Logical vs Physical Backups

Backups. The thing nobody cares about—until they desperately need it. Imagine your database crashes, and you’re left staring at a blank screen, contemplating life choices. Let’s make sure that never happens.

Differences Between Logical and Physical Backups

  • Logical backups: Export data as SQL statements. Think of it as a “copy-paste” version of your database.
  • Physical backups: Copy raw database files. More like a “clone everything” approach.

When to Use Logical vs. Physical Backups

  • Use logical backups when migrating databases, copying subsets of data, or running away from bad schema decisions.
  • Use physical backups when you need a full, bit-perfect copy of your database, including indexes and transaction logs.

Advantages and Limitations of Each Approach

Backup TypeProsCons
LogicalPortable, human-readableSlow for large databases
PhysicalFast, completeNot portable between versions

pg_dump and pg_restore

If you’re not backing up your database with pg_dump, you might as well keep your life savings in Monopoly money.

Using pg_dump for Logical Backups

pg_dump -U postgres -d mydatabase -F c -f backup.dump

Restoring Databases with pg_restore

pg_restore -U postgres -d mydatabase -F c backup.dump

Exporting and Importing Data Using psql

pg_dump -U postgres -d mydatabase -f backup.sql
psql -U postgres -d newdatabase -f backup.sql

Strategies for Large Database Backups

  • Use parallel dumps: pg_dump -j 4
  • Compress backups: pg_dump -Fc | gzip > backup.gz
  • Automate with cron jobs—because manual backups are for masochists.

Continuous Archiving and Point-In-Time Recovery (PITR)

Because sometimes, “undo” is the greatest feature of all time.

Understanding Write-Ahead Logging (WAL)

PostgreSQL writes every change to a log file before actually applying it. This means you can replay history, like a time traveler fixing past mistakes.

Enabling Continuous Archiving

wal_level = replica
archive_mode = on
archive_command = 'cp %p /backup_location/%f'

Performing a Point-In-Time Recovery (PITR)

  1. Restore base backup.
  2. Copy WAL files back.
  3. Use recovery.conf to tell PostgreSQL when to stop.
recovery_target_time = '2024-03-21 12:00:00'

Automating Backup and Recovery Processes

  • Schedule backups using cron.
  • Use pgBackRest for automated disaster recovery.
  • Monitor logs—because blind faith never ends well.

Replication Strategies

Replication: Because a single point of failure is a terrible idea.

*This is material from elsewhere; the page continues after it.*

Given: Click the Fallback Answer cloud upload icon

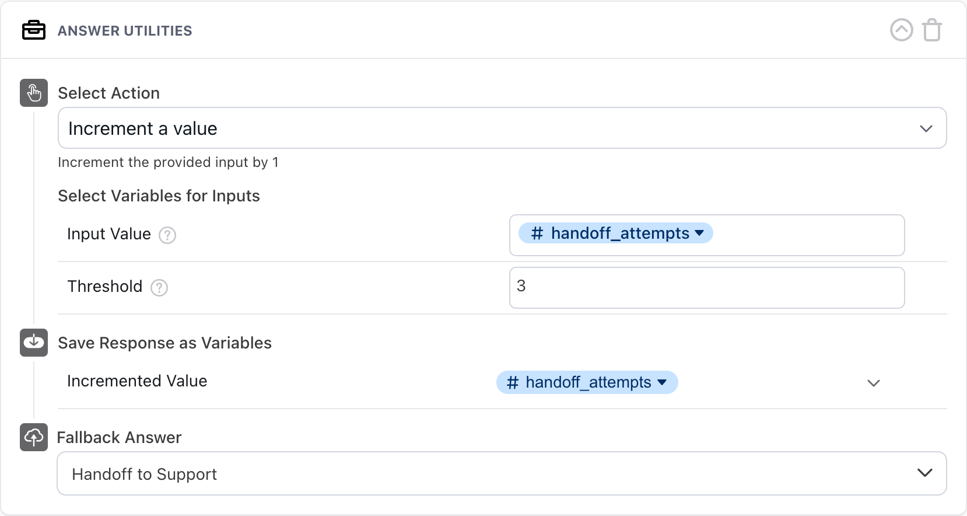Looking at the screenshot, I should [34, 437].
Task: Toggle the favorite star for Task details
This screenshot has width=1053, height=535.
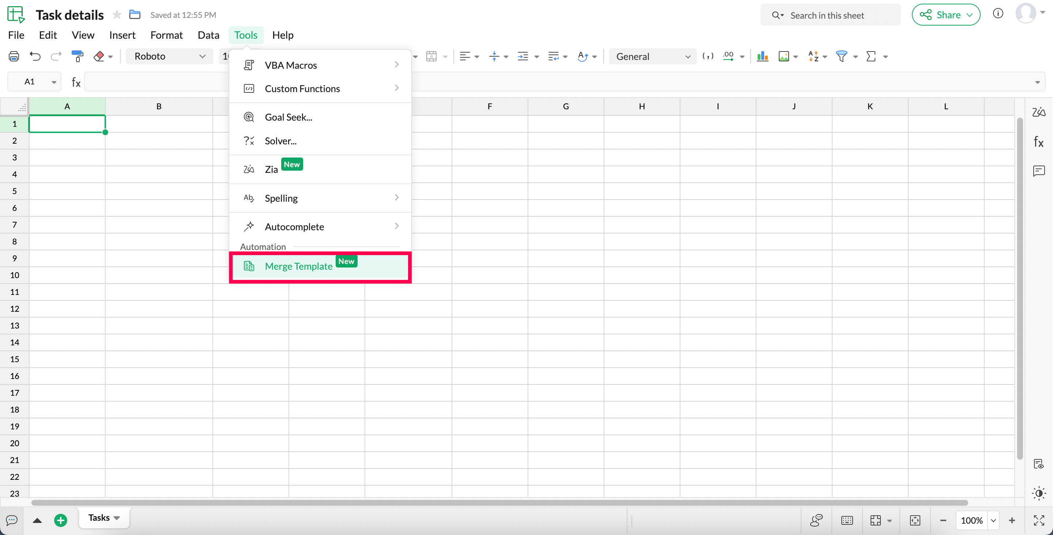Action: click(117, 15)
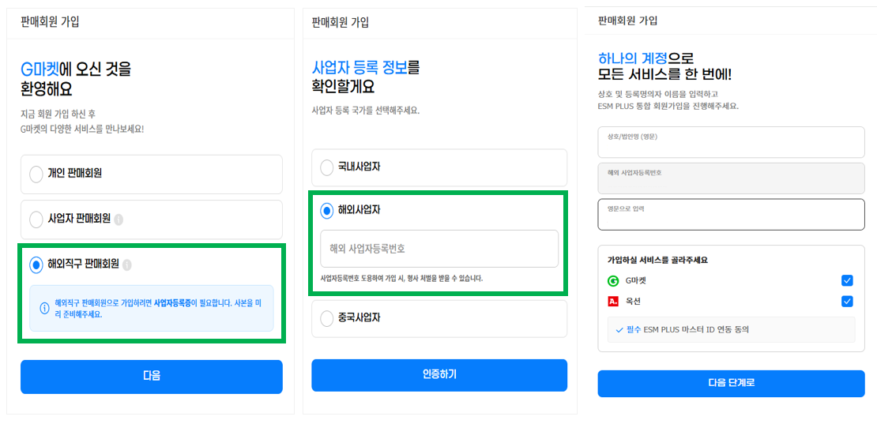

Overview of Database Replication

Replication means having a second (or third, or fourth) copy of your database running elsewhere, ready to take over if disaster strikes.

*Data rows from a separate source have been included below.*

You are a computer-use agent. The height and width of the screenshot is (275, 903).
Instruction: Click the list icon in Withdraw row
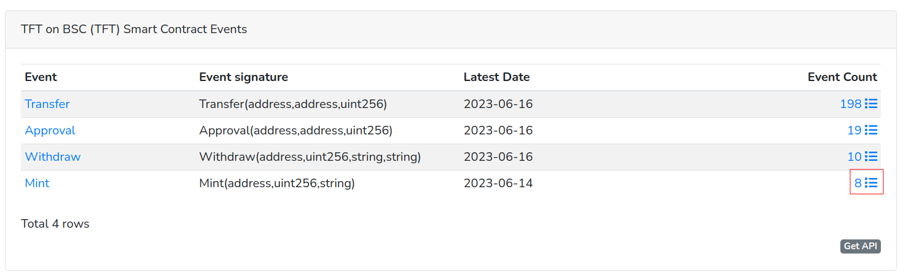(871, 157)
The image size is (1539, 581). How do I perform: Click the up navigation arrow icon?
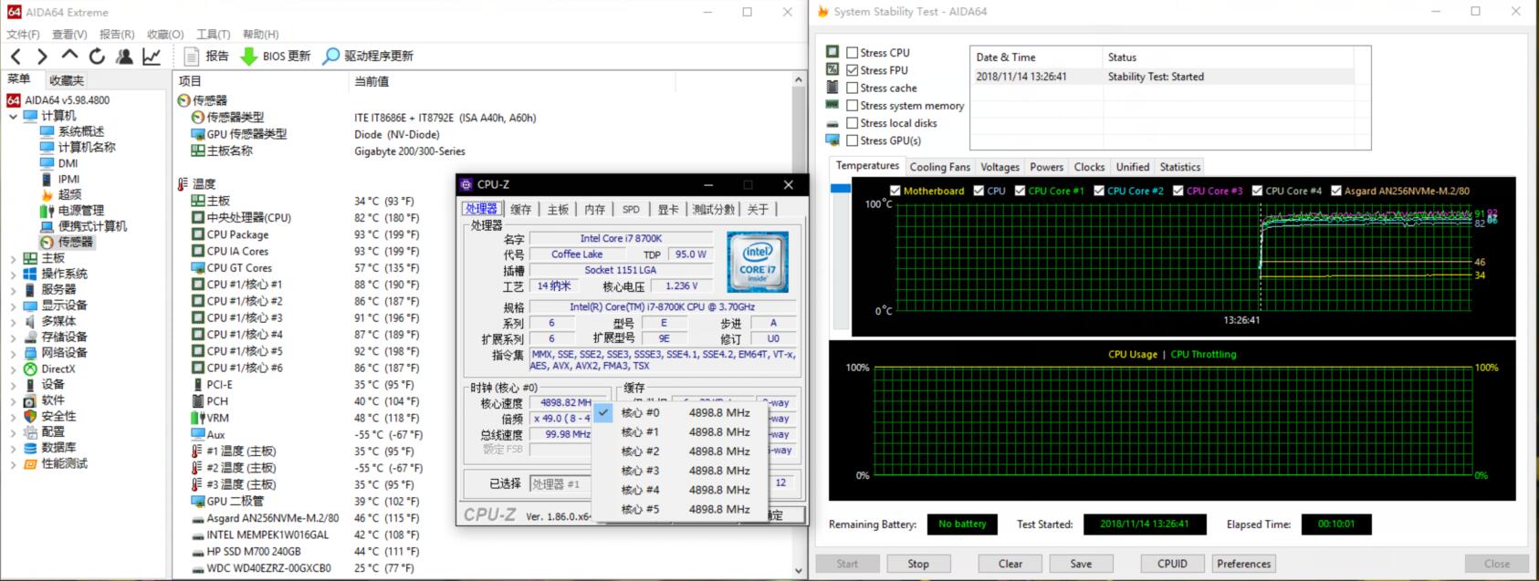click(69, 57)
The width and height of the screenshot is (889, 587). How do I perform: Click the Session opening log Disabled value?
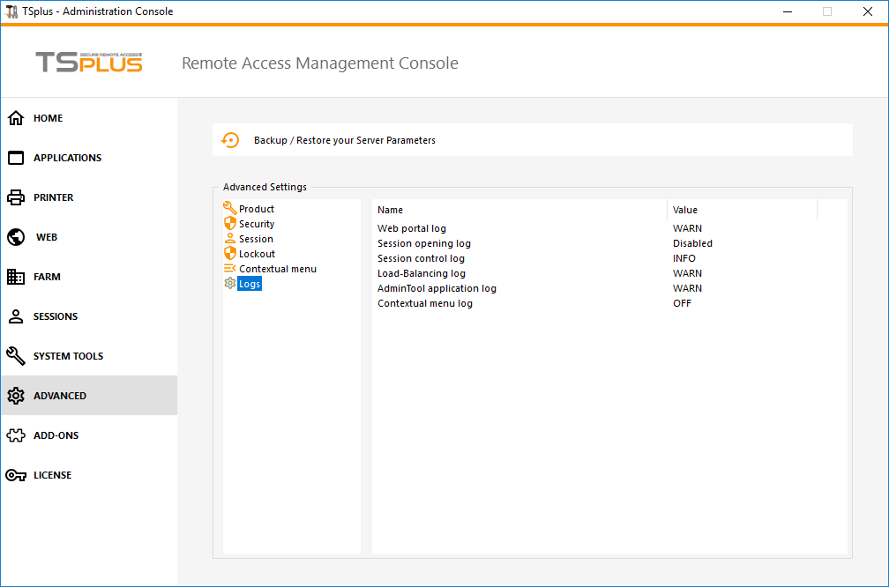pyautogui.click(x=692, y=243)
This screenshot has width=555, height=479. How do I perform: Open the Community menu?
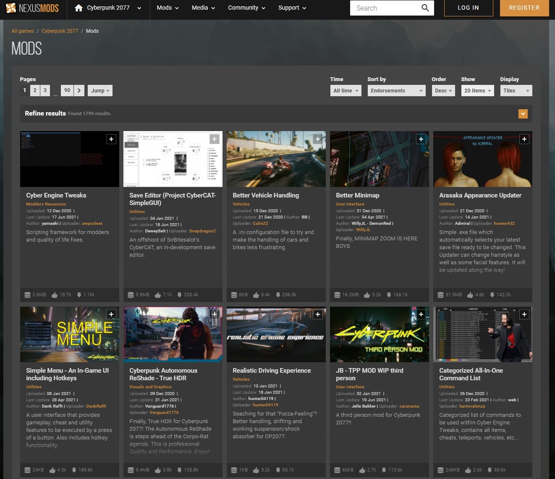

Setting Up Streaming Replication

wal_level = replica
max_wal_senders = 3
hot_standby = on

On the standby server:

pg_basebackup -h primary_host -D /var/lib/postgresql/data -P -U replication_user

Configuring Logical Replication

CREATE PUBLICATION my_pub FOR TABLE users;
CREATE SUBSCRIPTION my_sub CONNECTION 'host=primary dbname=mydb' PUBLICATION my_pub;

Using Third-Party Replication Tools: Slony-I, Bucardo

If built-in replication doesn’t cut it, try:

  • Slony-I: Table-based replication.
  • Bucardo: Multi-master replication.

High Availability and Failover

Because uptime is money, and downtime is just embarrassing.

Importance of High Availability in PostgreSQL

Nobody wants to explain why the database was down for five hours.

Implementing Failover Mechanisms

  • Manual failover: Old-school but dangerous.
  • Automatic failover: Smart, scalable, and saves your sanity.

Tools for Automatic Failover: Patroni, repmgr

  • Patroni: Automates failover with Etcd/Consul.
  • repmgr: A simpler but effective option.

Monitoring and Maintaining Replication Setups

SELECT * FROM pg_stat_replication;

Hands-On Exercise

  1. Perform a logical backup using pg_dump and restore it with pg_restore.
  2. Configure continuous archiving and simulate a Point-In-Time Recovery (PITR).
  3. Set up streaming replication between two PostgreSQL instances.
  4. Test logical replication by replicating specific tables.
  5. Implement a failover mechanism using Patroni or repmgr.

Backup before it’s too late. Replicate before disaster strikes. Automate unless you enjoy all-nighters. Your future self will be grateful.